Luigi Ghirri, Cartes et territoires
Jeu de Paume, Paris, du 12 février au 2 juin 2019

L’exposition monographique de Luigi Ghirri au Jeu de Paume est d’une rare densité : bien que son commissaire, James Lingwood, ait choisi de présenter uniquement la production des années 1970 du photographe italien, l’accrochage est serré et les images s’enchainent. Et quelque chose, immédiatement, affleure : outre le fait qu’il s’agit sans doute, pour beaucoup de spectateurs, d’une découverte quasi totale, il est difficile d’achopper sur une série en particulier. Ce n’est pas qu’il n’y a pas de qualité, c’est même précisément l’inverse. Sur chaque photographie, le regard bute.

Luigi Ghirri est né en 1943, a suivi une formation de géomètre avant de se consacrer pleinement à la photographie à l’âge de 30 ans. Les choix plastiques du photographe peuvent étonner : ses images ont toutes été réalisées en couleur, à une époque où le noir et blanc était un gage de bon gout et de sérieux, et il a assumé n’avoir aucun attrait pour les tirages, développés par des laboratoires photographiques sans qualité. Certains textes de Ghirri, publiés dans le catalogue qui accompagne l’exposition, saisissent par leur crudité, conjointement lucides et austères : « Mes photographies sont en couleur parce que le monde réel n’est pas en noir et blanc. » Elles sont en effet de petites dimensions, parce qu’il n’apprécie guère de les voir transformées en objets de collection. Et quand il voyage, c’est « dans un rayon de trois kilomètres autour de chez [lui] », parce que l’analyse critique est plus aisée face à « la réalité [qu’il vit] quotidiennement ».

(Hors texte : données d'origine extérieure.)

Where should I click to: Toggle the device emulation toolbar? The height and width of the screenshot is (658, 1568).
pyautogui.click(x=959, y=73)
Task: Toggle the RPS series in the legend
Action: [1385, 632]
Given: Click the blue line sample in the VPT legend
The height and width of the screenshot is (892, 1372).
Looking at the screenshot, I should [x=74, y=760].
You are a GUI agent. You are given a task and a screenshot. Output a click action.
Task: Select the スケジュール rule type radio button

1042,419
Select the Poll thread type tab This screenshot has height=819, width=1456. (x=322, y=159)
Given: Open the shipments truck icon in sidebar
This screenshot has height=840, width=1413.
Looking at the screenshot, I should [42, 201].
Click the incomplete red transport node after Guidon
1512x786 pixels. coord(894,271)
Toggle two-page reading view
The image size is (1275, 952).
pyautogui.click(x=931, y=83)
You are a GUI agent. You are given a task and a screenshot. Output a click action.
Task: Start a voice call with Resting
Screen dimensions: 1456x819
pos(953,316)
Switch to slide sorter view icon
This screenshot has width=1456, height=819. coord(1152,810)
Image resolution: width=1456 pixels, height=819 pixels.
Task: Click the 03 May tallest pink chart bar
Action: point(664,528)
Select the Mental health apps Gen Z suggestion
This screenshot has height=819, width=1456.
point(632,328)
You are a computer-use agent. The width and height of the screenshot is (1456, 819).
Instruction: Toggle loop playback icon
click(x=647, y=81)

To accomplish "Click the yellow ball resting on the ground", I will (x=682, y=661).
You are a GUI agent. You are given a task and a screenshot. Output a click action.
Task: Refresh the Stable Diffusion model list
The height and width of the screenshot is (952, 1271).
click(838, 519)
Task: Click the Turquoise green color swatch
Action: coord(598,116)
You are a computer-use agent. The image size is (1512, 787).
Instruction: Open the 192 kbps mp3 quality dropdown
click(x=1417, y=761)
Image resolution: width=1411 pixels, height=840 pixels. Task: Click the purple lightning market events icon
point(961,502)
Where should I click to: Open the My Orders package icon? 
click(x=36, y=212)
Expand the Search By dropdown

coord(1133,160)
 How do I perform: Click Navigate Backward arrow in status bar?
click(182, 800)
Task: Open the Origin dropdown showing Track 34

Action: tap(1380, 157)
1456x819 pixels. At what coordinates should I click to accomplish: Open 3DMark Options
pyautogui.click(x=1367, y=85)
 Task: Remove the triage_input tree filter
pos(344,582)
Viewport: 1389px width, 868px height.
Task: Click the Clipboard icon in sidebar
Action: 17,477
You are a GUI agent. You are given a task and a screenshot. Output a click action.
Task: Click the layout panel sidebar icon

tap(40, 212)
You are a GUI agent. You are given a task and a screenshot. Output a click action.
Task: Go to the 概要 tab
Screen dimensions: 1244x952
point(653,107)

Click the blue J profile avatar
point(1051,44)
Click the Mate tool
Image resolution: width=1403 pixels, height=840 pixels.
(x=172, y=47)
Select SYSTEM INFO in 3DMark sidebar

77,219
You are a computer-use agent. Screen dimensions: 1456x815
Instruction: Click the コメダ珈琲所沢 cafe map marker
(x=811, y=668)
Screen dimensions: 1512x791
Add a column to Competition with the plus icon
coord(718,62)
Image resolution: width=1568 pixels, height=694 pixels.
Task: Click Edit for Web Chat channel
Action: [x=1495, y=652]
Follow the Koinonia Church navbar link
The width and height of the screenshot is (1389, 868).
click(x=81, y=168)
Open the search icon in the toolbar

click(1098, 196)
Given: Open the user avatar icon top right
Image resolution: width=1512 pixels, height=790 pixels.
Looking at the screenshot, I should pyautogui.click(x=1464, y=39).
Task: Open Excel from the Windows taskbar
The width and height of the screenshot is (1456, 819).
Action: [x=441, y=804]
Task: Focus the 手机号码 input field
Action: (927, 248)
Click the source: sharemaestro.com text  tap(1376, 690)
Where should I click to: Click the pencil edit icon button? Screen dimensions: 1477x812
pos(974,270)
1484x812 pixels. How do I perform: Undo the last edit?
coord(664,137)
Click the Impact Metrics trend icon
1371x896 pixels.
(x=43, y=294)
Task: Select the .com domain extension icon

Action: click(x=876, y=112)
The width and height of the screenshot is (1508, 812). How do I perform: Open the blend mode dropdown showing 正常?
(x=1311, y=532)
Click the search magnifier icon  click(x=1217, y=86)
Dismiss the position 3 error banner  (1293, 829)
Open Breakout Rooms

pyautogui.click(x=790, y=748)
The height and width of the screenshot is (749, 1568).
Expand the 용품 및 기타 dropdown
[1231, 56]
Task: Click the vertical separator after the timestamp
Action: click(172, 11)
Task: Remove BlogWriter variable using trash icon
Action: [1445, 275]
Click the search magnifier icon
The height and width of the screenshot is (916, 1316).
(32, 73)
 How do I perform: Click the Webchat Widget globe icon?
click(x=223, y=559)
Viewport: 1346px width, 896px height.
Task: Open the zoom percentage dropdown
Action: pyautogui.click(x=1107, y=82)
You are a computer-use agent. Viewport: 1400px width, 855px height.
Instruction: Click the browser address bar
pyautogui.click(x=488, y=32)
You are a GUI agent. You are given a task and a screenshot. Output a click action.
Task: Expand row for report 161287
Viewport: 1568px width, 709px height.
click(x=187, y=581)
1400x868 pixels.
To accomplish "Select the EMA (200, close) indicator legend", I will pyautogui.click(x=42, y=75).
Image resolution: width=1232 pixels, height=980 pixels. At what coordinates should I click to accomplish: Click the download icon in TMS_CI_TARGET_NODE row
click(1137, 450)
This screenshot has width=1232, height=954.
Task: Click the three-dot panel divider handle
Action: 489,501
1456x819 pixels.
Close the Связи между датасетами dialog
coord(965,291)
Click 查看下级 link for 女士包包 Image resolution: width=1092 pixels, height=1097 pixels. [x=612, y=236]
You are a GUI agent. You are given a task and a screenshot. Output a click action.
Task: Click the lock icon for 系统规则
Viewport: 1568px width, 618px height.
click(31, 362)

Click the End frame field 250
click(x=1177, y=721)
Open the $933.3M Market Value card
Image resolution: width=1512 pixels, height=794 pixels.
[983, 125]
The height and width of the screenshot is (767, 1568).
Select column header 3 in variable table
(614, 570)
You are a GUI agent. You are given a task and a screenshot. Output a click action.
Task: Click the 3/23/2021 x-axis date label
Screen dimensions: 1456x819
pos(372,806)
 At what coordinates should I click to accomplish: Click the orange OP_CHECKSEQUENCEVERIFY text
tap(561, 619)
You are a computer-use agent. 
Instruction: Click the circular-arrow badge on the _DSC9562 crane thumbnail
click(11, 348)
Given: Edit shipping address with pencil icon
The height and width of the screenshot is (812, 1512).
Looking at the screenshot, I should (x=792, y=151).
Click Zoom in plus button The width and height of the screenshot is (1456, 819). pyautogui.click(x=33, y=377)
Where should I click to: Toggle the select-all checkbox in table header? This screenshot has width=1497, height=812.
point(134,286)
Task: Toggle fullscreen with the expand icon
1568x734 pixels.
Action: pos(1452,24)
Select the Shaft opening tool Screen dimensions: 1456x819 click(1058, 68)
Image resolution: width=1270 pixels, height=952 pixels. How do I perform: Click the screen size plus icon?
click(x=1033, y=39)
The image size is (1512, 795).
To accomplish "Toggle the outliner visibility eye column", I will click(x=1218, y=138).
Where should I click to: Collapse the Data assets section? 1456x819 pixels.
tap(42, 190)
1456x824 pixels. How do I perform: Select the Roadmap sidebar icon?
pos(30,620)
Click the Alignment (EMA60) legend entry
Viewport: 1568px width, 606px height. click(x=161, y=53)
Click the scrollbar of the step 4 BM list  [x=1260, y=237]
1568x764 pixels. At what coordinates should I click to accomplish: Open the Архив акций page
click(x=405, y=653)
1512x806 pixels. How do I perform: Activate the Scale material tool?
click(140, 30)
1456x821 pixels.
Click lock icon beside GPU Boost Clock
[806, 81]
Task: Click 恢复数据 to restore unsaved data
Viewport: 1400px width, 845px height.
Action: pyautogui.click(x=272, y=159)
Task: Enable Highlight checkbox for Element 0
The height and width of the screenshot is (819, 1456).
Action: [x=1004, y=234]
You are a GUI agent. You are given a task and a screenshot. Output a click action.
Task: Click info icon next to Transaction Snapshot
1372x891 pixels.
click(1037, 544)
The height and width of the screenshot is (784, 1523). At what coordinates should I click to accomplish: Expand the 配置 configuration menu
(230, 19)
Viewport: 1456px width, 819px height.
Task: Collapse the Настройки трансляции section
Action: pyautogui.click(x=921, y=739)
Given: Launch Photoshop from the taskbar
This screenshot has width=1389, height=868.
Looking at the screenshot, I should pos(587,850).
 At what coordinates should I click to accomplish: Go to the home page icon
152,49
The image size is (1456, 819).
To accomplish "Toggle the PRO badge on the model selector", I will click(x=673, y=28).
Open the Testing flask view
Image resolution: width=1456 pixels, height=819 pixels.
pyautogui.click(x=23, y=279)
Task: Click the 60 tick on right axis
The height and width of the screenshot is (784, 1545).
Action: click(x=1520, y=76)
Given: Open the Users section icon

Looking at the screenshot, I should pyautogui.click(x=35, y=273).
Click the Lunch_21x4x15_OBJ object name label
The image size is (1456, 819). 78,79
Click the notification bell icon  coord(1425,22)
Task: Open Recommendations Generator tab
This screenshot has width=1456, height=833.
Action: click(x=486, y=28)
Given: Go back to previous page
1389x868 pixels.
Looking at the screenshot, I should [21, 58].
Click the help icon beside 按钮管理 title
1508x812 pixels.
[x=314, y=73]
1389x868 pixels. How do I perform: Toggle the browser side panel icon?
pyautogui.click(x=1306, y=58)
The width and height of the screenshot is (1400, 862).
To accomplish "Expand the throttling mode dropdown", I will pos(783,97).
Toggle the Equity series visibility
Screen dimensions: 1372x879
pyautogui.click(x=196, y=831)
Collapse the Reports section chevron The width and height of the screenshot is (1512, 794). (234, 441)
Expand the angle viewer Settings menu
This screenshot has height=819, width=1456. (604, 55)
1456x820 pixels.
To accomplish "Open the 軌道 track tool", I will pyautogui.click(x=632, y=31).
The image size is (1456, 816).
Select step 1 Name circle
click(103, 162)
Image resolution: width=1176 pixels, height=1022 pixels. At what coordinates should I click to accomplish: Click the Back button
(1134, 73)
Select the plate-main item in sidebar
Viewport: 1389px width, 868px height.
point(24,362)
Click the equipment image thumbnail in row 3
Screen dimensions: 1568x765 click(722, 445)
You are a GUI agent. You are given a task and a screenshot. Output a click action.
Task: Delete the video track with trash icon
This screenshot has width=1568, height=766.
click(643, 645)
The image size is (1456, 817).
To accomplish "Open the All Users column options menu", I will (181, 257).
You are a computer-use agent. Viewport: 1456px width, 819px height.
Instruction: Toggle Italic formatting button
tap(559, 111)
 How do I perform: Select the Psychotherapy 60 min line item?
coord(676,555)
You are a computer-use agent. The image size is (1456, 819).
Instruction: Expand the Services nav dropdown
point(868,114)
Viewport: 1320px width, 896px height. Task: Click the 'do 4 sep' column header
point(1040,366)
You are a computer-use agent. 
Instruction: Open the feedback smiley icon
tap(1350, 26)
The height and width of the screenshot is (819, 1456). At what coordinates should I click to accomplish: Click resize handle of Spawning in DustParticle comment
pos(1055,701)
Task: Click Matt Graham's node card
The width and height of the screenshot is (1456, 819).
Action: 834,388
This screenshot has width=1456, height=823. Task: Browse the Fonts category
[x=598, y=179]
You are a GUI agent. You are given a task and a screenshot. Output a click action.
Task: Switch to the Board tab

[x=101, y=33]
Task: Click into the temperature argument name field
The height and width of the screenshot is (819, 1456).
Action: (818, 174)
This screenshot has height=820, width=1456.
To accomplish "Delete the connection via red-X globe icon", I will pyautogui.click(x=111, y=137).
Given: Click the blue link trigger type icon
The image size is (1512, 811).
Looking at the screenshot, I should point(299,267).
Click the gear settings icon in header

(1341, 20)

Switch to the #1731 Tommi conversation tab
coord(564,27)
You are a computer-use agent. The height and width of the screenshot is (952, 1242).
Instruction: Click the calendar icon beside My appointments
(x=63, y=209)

La plupart des photographies de Ghirri ont pour titre le nom des villes où elles ont été réalisées, chacun évoquant une géographie singulière : Modène le plus souvent, où il vit, mais aussi Venise, Padoue, Bologne, Rimini, Amsterdam, Paris, Lucerne ou Salzbourg. Autant de noms qui font apparaitre des représentations plus ou moins exotiques ou folkloriques, immédiatement battues en brèche par les images mêmes, qui flottent au sein d’espaces souvent irréels aux couleurs délavées. Ce n’est pas une esthétique vintage ni même le portrait d’une époque qui émeut ; c’est, au contraire, l’acuité avec laquelle Ghirri a extrait du réel des images autonomes dont on ne saurait dire où elles ont bien pu avoir été prises. Certaines s’approchent de l’abstraction, comme celle d’une texture froissée bleu nuit avec des étoiles dorées, qu’on pourrait prendre pour du papier roche, mais qui s’avère être un emballage ordinaire de panettone, ou cette autre qui montre, dans la nuit, les illuminations flottantes de la façade d’une église aux contours à peine discernables. L’étrangeté point dans la façon dont le photographe envisage le paysage contemporain, sorte de diorama aux limites indéfinies : les publicités prennent place au cœur des villes, envahies par la végétation, plissées par la colle. C’est un monde banal qui s’offre à nous, infiltré par le tourisme de masse et l’artifice permanent, mais qui n’est pas exempt de poésie – née justement du pauvre, du criard ou du populaire. Et qui laisse sa place aux apparitions, aussi fantomatiques soient-elles.